● SOURCE PASSAGE:
'''

|St. James Church, Dursley|
The origin of the Parish church of St. James Church in Dursley dates back to the 13th century although little evidence of the original building now remains. There is some evidence of a few remnants from this time in the present building but nothing is certain. Around 1320 much of the old building was demolished, although the tower was left standing, and a larger, grander building was constructed in its place. Once again there is little left from this period of history, the two arcades of octagonal columns being one example.
It seems that the church remained in this state for over 100 years until the mid 15th century when the small windows in the north aisle were replaced by the current ones (2003) and the carved roofs of the nave and north aisle were constructed. In 1480 further work was carried out when the old tower was replaced by a grander one built on the same foundations. This new tower had a clock and bells and was topped off by a spire. The south aisle was widened and a new higher root put up over the nave. Other construction work from this time included a new porch with a room above it, gargoyles and battlements.

'''

● RECORDED INFORMATION:

'''

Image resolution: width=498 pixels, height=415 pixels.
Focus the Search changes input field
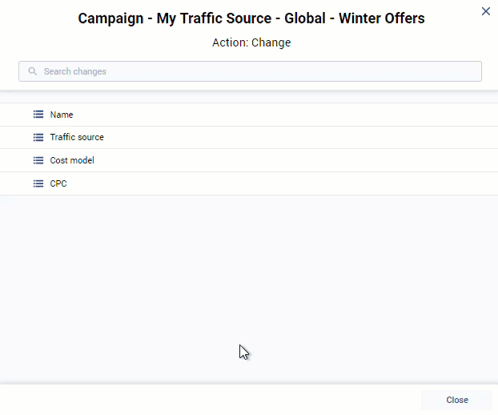256,71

'''

● TASKS AND EXERCISES:
[1] Reproduce the St. James Church passage between "It seems that" and "gargoyles and battlements.", inclusive.
[2] According to the St. James Church passage, in what year was the old tower replaced by a grander one?
[3] Extend the history of St. James Church in Dursley with the next part, starting after its final sentence.

● ANSWERS GIVEN:
[1]
It seems that the church remained in this state for over 100 years until the mid 15th century when the small windows in the north aisle were replaced by the current ones (2003) and the carved roofs of the nave and north aisle were constructed. In 1480 further work was carried out when the old tower was replaced by a grander one built on the same foundations. This new tower had a clock and bells and was topped off by a spire. The south aisle was widened and a new higher root put up over the nave. Other construction work from this time included a new porch with a room above it, gargoyles and battlements.

[2] 1480

[3]
In 1645, during the commonwealth period, the alter was turned into a table in the nave, the font was sealed up and the bells were silenced.
James Church, Dursley, c.1959
Courtesy Cam & Dursley Camera Club
In 1698, a dramatic event occurred when the steeple collapsed, unfortunately killing some of the bellringers who were inside. The cost of replacement was estimated to be around £2000, out of reach of the Parish so a national appeal was started. An approach was made to King William III for his support:
Jno. Arundell Junr.
It wasn't to be for several years however, in 1709 during the reign of Queen Anne, before the tower was rebuilt. Due to the high costs involved, the steeple was never replaced.
Further changes continued throughout the 18th and 19th centuries. In the mid 18th century, the chancel was taken down and replaced. In 1824 a new peal of bells was installed and in 1832 all the pews were replaced and allocated to important parishioners. This caused somewhat of an upset as the town's poorer inhabitants had nowhere to sit and couldn't afford to buy their own pews. The consequence of this was the construction of St. Marks Church which was funded by Henry Vizard and consecrated in 1844 for the use of everyone.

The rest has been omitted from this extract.